_Exercise details:_
Copy out each line in the listing below where the word "calendar" appears.

_Data to use:_
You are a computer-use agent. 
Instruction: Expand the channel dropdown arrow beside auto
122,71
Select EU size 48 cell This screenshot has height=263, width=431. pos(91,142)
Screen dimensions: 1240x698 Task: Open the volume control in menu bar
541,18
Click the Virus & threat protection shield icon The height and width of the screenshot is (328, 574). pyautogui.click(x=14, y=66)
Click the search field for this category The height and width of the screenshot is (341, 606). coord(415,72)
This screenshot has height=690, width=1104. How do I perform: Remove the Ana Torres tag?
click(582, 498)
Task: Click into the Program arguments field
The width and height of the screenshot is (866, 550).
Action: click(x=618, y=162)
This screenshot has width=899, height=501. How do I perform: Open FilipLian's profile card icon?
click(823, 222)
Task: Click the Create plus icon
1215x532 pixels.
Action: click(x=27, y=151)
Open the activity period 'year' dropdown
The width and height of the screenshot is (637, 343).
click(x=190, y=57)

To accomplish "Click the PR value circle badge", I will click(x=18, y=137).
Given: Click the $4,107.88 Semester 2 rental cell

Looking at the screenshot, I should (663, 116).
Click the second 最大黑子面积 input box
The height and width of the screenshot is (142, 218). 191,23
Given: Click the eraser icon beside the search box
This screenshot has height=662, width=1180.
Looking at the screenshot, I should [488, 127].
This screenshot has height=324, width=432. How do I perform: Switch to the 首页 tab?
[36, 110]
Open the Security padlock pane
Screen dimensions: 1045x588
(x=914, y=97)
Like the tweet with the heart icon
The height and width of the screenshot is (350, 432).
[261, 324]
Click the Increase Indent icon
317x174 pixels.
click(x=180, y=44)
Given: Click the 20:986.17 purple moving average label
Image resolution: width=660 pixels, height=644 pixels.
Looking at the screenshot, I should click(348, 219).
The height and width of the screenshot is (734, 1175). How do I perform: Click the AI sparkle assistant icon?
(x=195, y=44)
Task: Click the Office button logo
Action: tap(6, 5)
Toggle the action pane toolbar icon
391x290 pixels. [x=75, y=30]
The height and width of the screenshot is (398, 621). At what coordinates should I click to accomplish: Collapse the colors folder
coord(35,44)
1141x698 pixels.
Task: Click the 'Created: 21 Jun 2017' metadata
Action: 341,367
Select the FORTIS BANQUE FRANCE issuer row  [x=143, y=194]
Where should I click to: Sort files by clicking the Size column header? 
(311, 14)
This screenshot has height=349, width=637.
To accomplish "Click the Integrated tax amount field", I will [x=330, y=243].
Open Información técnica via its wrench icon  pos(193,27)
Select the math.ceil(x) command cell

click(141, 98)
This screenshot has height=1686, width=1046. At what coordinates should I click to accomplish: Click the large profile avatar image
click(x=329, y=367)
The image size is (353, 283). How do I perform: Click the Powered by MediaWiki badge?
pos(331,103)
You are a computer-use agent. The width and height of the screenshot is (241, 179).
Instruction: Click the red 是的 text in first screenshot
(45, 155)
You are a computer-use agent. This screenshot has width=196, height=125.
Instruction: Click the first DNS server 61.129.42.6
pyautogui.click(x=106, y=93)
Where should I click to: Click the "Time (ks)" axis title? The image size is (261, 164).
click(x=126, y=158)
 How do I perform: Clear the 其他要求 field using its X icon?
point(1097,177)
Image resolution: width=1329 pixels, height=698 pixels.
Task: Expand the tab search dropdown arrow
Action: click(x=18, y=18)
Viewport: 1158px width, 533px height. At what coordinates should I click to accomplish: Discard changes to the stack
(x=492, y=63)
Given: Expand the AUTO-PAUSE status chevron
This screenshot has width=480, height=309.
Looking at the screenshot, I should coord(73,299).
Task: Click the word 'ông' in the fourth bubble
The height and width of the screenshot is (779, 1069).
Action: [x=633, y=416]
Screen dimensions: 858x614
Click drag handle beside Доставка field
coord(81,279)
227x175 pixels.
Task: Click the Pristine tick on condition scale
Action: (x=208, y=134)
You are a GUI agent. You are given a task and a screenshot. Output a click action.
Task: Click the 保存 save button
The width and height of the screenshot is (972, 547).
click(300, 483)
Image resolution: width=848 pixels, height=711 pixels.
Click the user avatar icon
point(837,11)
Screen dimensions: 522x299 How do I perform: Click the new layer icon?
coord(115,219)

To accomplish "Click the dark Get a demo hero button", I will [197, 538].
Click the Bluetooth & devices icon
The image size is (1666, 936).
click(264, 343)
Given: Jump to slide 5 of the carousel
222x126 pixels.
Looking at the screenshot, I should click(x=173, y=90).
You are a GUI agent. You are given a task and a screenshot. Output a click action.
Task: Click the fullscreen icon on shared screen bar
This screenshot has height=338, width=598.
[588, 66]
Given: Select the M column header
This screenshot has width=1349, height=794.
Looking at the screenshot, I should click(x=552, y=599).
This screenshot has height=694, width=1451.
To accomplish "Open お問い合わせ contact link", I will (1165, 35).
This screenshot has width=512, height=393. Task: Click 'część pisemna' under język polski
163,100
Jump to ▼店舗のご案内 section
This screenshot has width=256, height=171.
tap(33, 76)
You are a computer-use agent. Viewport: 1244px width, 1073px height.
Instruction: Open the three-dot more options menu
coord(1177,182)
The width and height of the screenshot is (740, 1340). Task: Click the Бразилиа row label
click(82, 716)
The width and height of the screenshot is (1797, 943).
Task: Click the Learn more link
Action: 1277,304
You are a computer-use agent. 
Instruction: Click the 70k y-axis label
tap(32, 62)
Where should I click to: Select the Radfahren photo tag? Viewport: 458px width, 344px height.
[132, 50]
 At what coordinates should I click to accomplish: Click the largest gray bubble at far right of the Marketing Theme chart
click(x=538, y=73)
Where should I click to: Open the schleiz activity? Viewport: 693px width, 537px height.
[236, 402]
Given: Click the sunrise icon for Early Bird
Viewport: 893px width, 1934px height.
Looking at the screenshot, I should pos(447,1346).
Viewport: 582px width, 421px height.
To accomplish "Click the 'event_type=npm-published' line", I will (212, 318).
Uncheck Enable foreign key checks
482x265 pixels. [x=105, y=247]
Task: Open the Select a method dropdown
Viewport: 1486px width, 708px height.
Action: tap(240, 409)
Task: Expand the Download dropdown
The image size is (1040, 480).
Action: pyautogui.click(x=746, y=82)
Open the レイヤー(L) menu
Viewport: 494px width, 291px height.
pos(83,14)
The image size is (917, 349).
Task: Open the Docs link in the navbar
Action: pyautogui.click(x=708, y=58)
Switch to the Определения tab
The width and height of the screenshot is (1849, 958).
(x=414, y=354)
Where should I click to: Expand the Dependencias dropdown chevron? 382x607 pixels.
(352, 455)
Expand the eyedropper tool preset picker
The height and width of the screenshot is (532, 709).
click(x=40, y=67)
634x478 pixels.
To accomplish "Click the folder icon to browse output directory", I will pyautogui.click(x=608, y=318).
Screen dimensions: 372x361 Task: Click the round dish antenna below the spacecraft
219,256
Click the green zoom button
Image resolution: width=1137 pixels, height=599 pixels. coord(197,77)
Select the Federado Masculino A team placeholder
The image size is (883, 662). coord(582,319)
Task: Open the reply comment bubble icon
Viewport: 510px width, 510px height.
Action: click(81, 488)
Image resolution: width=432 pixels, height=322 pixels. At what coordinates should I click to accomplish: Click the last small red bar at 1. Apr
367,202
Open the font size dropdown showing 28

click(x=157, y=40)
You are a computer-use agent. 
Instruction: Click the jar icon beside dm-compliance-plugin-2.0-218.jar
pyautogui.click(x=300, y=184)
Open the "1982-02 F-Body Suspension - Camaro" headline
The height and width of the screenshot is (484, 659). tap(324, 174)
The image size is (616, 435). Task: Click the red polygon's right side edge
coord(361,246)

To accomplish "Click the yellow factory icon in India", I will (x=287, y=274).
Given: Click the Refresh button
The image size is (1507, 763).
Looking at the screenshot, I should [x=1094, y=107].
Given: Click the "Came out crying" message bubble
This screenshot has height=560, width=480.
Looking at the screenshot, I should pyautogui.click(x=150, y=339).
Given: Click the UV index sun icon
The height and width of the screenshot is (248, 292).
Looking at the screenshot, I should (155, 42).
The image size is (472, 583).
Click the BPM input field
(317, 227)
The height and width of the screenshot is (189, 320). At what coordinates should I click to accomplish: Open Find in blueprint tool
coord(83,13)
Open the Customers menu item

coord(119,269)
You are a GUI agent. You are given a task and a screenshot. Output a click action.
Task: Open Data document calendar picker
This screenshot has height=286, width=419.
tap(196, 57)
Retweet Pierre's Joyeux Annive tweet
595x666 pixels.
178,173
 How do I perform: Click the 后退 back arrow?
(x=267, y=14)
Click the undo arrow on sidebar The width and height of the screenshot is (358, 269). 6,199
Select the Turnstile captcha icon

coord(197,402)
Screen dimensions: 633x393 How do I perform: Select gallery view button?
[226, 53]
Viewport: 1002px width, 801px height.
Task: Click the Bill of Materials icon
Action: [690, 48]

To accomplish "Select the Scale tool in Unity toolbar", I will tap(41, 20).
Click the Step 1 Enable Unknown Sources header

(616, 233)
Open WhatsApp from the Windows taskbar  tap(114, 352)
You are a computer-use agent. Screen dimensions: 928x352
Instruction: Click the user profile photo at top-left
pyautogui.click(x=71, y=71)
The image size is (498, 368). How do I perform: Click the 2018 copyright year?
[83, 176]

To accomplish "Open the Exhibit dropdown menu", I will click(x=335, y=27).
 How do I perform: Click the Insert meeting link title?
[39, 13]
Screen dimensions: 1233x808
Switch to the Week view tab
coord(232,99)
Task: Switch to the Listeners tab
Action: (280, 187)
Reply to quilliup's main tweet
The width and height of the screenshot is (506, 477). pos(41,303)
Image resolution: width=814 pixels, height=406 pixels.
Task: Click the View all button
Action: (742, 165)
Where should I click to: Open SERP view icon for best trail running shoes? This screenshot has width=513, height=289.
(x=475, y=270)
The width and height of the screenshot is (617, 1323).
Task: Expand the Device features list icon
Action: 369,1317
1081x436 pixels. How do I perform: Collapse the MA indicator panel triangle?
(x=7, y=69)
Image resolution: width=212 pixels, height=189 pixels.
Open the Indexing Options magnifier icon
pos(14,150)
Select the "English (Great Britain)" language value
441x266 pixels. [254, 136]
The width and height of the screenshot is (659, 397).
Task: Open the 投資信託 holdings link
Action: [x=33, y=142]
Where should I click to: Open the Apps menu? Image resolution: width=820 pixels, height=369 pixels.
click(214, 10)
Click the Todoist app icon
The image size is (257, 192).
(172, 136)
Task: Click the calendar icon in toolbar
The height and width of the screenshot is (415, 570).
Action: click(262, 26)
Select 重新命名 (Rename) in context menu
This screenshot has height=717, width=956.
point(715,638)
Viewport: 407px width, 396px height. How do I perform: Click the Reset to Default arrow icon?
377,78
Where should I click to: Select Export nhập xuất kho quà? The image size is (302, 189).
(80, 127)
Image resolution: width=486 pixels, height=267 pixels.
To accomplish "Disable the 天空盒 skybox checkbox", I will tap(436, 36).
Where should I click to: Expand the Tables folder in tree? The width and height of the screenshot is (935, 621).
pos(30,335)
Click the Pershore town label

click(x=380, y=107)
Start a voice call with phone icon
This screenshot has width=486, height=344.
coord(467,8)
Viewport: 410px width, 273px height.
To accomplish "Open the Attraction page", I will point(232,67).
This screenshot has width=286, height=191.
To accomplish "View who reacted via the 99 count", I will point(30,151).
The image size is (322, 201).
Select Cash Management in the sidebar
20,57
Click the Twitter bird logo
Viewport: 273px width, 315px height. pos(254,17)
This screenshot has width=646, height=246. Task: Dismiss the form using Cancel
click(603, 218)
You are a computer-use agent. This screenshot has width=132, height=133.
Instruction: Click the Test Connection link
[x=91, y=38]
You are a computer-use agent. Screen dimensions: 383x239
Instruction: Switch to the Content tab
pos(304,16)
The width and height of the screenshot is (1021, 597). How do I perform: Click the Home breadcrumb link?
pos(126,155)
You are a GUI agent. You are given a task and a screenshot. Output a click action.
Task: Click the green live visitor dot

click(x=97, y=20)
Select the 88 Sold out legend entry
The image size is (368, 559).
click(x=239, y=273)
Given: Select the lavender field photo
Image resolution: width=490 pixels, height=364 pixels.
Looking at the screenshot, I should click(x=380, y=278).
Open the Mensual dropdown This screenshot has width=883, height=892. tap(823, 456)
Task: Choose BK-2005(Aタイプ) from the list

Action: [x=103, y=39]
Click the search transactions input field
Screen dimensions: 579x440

_Solution for this problem:_
Task: Open Data document calendar picker
Task: Click the calendar icon in toolbar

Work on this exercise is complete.